Significantly increased use is being made of the OSART service, not only by newer entrants into the field of nuclear a power but by the most advanced nuclear states as well, including the Federal Republic of Germany, France, and the United States. The knowledge that human error was a critical element at both TMI and Chernobyl has focused agency attention on the question of the interface between man and machine.
Perhaps the most striking event during this period, however, was the readiness of the Soviet Union to provide detailed information about the Chernobyl accident at a post-accident review hosted by the IAEA and attended by more than 500 experts from around the world. The comprehensiveness and candor of Soviet participation in this exercise are, more than a year later, a point of frequent comment in the nuclear community. It is difficult to envision such an exchange in any other arena, which again reflects the degree of confidence that the IAEA has earned among its members. It is for this reason that safety is singled out, along with safeguards, as meriting special attention in an assessment of the IAEA' s first thirty years.

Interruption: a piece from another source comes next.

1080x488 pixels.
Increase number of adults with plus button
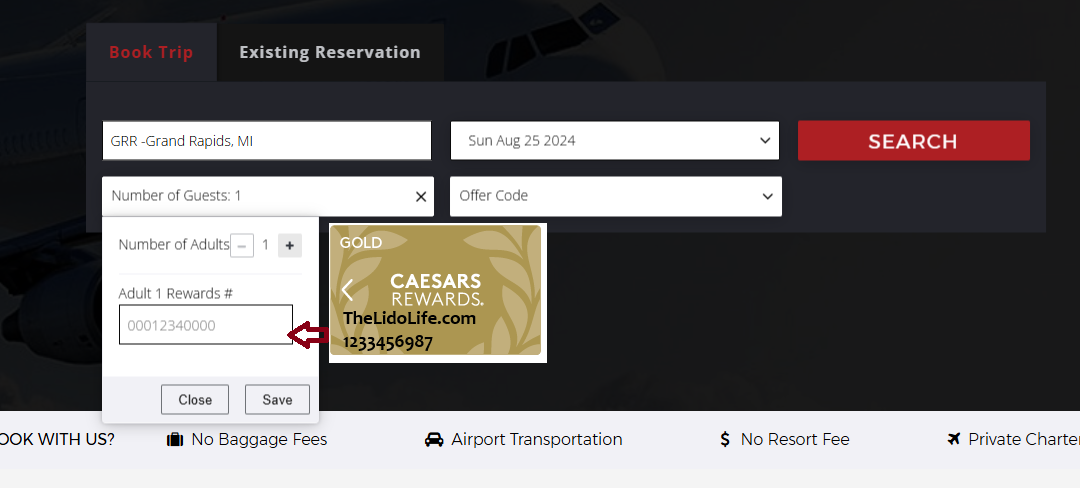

In the decade to come it may be anticipated that the IAEA will continue to play a critical role in the field of nuclear safety. Mandatory international safety inspection along the lines of nuclear safeguards inspection is implausible, and the agency's nuclear safety standards are unlikely to achieve mandatory status. The responsibility for nuclear safety at this level lies first and foremost in the hands of national governments, which have the authority and the power to impose and enforce safety rules.
The IAEA, however, through its programs and its presence as a forum for dealing with nuclear safety issues, can affect what is viewed as an appropriate standard and what kinds of operational norms and measures are needed to ensure safe nuclear power. By focusing attention on issues of nuclear safety, identifying the areas most in need of attention, coordinating national nuclear safety efforts, servicing agreements such as those related to early notification and emergency assistance, and providing a framework and a forum within which states can, in confidence, harmonize safety measures and procedures, the IAEA acts as the linchpin of nuclear safety around the world. The degree to which it achieves success in these activities may bear substantially on the public acceptance—and the future—of nuclear power. With respect to both safety and safeguards, IAEA' s record of achievement is an enviable one. Indeed, if the organization did not exist, it would have to be invented.
Lawrence Scheinman is professor of government at Cornell University. He has just completed a tour as special adviser to the International Atomic Energy Agency. He is the author of The International Atomic Energy Agency and World Nuclear Order, published in 1987 by RFF.